▸ **PASSAGE**:

When all the bents were in place, I began puzzling over how to apply the ribbon bracing. I had assumed I could simply use the leftover balsa wood, but it proved horribly out-of-scale. I needed thinner wood -- paper thin, in fact! Paper was too white. We had lots of old grocery bags lying around.... I cut very thin strips out of a bag and glued then in place at every twenty feet of vertical height (about half as many as on a real coaster). That material proved perfect -- easy to glue and very flexible for wrapping around those tight turns.
I had planned to lay strands of bus wire (very thin silver wire) along the course to simulate the track. But even bus wire was too large. I puzzled about this one for a long time. One night I happened to see some rolls of 3mm ribbon my wife had bought. Just for laughs I placed it on the ledgers and found that it fit perfectly! It was a light pink, though. So I went to the local craft store and got the same ribbon in brown. I thought about silver, grey and black ribbons, but brown seemed to call the least attention to itself.
I layed the ribbon out along the course in one (long) evening. Corners were very tricky. I had to make small slits in the ribbon in order to bend it without kinking. It was also quite a challenge to snake the ribbon through the bents where the track crossed under itself. The brown turned out to be too dark to look like authentic track and catwalks. It resembles more the sections of grease-catching wood on some newer coasters (such as the Georgia Cyclone). It does make it easy to follow the track direction though.
The last structural pieces were the three sections of side bracing and the Cobb-style guy wire bracing on the turns. The "wire" is grey thread. The side braces are pieces of balsa positioned to create nice "capo-del-fine" effects. I hadn't thought of side bracing when I designed the coaster. Construction of them would have been greatly simplified had I first drawn them out.
The finishing touches were the paper sign glued onto the lift hill and the station, which is a piece of paper bag on balsa wood legs. White enamel paint was used for the queue line.
I learned quite a bit about real coasters working on my first coaster model: the importance of the length-to-height ratio, the trick to figuring out hill heights, the need to have smooth transitions into and out of hills, what materials to use for a base, how elaborate preparation can cut down on construction time.... Most of all I learned how fun and relaxing a hobby model building can be. Over three months of this cold New England winter, I created a little bit of summer in our home.

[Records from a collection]
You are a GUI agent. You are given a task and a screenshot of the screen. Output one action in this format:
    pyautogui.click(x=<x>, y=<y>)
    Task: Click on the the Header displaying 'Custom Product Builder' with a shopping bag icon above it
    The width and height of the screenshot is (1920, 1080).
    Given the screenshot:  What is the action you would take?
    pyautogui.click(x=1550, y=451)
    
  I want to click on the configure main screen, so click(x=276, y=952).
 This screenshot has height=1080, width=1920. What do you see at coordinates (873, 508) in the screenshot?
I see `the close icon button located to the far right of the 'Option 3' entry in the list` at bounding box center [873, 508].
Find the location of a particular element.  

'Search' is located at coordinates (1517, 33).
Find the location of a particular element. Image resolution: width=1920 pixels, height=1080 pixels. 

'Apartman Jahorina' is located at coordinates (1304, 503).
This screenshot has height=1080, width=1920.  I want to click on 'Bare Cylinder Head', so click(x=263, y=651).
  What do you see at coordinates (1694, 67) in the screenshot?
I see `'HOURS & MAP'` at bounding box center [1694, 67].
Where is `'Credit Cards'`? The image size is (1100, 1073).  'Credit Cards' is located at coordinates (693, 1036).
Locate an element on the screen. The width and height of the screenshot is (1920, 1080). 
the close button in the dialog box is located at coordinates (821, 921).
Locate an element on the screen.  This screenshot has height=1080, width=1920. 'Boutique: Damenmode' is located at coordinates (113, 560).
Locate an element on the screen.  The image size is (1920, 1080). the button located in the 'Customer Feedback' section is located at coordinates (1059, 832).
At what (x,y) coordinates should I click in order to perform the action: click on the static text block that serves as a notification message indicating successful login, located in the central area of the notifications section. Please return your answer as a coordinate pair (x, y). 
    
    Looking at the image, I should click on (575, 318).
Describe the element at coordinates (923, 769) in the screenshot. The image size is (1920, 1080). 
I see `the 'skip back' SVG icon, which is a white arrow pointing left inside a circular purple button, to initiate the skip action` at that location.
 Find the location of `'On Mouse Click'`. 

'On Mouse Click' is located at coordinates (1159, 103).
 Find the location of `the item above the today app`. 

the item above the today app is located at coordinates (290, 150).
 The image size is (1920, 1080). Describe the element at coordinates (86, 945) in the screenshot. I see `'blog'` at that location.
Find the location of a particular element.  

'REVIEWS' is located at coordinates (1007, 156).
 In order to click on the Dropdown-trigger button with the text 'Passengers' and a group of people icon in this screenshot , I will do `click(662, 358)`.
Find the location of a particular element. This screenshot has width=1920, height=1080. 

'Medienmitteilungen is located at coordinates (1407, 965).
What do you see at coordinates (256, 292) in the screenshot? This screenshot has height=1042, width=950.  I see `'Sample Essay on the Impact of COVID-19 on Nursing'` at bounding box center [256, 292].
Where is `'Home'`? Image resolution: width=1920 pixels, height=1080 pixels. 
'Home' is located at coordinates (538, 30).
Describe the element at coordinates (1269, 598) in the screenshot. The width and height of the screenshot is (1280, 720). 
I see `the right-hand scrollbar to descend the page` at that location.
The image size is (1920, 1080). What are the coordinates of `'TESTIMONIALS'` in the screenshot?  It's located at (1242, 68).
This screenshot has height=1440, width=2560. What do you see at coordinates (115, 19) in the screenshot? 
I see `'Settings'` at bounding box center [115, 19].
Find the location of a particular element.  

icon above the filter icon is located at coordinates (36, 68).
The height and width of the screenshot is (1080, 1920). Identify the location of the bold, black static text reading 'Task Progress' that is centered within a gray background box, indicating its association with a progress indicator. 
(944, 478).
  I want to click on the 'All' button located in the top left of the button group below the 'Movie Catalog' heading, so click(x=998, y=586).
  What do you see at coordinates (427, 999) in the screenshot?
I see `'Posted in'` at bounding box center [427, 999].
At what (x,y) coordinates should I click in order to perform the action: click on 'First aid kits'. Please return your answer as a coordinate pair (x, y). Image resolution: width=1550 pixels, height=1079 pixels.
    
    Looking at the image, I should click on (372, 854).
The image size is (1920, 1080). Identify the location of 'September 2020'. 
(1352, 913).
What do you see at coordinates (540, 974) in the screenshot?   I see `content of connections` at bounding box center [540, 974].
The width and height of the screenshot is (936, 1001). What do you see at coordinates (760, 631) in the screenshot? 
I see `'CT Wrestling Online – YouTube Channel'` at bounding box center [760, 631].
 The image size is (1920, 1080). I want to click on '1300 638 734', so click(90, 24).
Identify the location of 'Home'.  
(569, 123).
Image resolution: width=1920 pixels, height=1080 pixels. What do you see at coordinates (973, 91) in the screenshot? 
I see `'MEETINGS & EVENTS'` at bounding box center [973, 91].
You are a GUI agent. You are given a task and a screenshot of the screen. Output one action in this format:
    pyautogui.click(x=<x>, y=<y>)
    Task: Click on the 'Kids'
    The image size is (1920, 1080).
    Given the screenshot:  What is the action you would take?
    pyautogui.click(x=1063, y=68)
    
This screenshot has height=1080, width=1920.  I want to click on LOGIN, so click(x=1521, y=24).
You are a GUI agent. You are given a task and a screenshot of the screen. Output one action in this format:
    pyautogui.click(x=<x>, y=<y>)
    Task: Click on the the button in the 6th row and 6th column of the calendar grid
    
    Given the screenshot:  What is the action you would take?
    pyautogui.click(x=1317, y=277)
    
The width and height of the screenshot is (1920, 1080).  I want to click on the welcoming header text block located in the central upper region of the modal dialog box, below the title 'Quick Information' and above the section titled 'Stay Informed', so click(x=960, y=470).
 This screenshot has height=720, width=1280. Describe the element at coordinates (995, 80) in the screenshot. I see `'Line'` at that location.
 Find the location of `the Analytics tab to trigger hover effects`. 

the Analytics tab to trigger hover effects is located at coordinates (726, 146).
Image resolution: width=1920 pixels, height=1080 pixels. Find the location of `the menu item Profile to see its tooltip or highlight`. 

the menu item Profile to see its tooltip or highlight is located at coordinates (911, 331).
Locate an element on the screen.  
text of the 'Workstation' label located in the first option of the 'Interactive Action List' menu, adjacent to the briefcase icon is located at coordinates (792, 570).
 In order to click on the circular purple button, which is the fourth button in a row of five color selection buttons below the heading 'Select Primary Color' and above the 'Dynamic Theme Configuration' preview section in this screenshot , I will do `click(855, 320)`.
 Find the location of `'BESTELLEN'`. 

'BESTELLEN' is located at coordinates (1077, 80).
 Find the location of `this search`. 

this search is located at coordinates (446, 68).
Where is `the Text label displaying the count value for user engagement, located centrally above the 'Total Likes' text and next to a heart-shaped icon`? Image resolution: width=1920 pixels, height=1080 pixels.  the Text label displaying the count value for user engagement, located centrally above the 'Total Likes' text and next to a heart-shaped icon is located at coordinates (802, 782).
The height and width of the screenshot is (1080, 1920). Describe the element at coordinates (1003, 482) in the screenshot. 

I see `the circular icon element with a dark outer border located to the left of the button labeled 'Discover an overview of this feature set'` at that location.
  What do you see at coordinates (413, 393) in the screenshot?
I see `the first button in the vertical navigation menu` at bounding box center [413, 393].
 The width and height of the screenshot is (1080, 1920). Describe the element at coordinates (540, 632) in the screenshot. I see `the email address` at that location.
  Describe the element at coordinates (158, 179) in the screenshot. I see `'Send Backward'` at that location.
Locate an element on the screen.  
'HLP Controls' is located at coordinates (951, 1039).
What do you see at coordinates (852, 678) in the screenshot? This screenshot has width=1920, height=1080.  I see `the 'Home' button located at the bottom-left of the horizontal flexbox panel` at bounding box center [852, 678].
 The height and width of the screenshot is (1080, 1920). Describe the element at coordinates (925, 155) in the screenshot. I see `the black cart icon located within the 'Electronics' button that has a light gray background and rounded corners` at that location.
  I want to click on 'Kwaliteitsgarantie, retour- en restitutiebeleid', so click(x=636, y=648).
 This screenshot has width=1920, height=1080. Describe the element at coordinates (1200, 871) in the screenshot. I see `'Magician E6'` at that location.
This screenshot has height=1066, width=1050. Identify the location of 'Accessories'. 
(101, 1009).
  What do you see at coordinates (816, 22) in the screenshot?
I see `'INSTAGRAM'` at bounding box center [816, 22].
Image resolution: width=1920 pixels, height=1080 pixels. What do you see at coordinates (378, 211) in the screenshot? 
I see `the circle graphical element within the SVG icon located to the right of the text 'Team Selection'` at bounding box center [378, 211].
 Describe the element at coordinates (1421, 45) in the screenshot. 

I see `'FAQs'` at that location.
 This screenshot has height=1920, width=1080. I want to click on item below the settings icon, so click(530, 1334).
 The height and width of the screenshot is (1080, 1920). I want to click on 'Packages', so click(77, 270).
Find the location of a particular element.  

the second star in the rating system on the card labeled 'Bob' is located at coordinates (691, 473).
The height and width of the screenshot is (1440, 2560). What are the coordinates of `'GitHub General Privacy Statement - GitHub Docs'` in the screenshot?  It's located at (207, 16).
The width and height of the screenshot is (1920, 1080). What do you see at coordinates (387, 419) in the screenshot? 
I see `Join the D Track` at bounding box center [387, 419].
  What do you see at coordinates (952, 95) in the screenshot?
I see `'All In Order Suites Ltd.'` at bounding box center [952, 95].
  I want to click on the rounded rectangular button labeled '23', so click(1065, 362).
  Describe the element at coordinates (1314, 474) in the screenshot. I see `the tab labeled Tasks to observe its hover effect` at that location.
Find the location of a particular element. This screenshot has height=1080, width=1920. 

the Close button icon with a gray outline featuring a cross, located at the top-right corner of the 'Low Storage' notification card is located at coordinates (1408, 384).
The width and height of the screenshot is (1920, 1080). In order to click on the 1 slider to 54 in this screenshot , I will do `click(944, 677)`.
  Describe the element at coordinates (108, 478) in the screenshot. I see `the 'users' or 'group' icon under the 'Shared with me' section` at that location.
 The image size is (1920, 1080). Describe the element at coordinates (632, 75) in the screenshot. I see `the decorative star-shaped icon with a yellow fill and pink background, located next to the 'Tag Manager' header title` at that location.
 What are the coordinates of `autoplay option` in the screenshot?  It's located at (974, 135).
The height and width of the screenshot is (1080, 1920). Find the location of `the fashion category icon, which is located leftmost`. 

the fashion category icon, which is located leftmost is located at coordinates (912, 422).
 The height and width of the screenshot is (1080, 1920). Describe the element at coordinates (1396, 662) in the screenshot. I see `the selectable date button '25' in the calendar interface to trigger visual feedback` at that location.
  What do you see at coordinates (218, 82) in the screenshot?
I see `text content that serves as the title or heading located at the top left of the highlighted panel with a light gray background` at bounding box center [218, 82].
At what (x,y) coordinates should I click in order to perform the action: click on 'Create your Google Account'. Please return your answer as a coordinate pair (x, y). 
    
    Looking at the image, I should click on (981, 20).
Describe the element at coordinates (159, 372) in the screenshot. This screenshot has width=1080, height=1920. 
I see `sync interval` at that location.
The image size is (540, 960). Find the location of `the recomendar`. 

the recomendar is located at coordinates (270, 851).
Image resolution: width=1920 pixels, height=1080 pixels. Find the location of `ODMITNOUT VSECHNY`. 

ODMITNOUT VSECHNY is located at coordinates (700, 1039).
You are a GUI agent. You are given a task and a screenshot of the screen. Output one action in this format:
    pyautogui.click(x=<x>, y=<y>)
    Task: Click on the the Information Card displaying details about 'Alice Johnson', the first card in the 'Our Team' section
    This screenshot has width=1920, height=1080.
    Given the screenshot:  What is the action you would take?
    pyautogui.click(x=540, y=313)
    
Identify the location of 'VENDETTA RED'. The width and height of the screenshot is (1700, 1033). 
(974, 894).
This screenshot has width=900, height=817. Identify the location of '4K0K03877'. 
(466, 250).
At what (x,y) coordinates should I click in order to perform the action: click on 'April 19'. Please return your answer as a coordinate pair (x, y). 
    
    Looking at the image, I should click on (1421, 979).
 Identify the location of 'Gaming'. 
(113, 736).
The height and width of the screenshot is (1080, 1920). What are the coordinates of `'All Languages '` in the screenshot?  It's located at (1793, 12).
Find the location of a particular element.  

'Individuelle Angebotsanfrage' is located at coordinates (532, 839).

▸ **EXERCISE TASKS**:
#1 In the coaster model passage, what material was used as the "wire" for the guy wire bracing?
#2 Please reproduce the stretch of records from the line containing "coordinates (113, 560)." through the line containing "coordinates (1059, 832).", substituting "item" for "element" and changing nothing else.
The text and the records have no connection to each other.

▸ **RESULTS**:
#1 Grey thread.

#2
Locate an item on the screen.  This screenshot has height=1080, width=1920. 'Boutique: Damenmode' is located at coordinates (113, 560).
Locate an item on the screen.  The image size is (1920, 1080). the button located in the 'Customer Feedback' section is located at coordinates (1059, 832).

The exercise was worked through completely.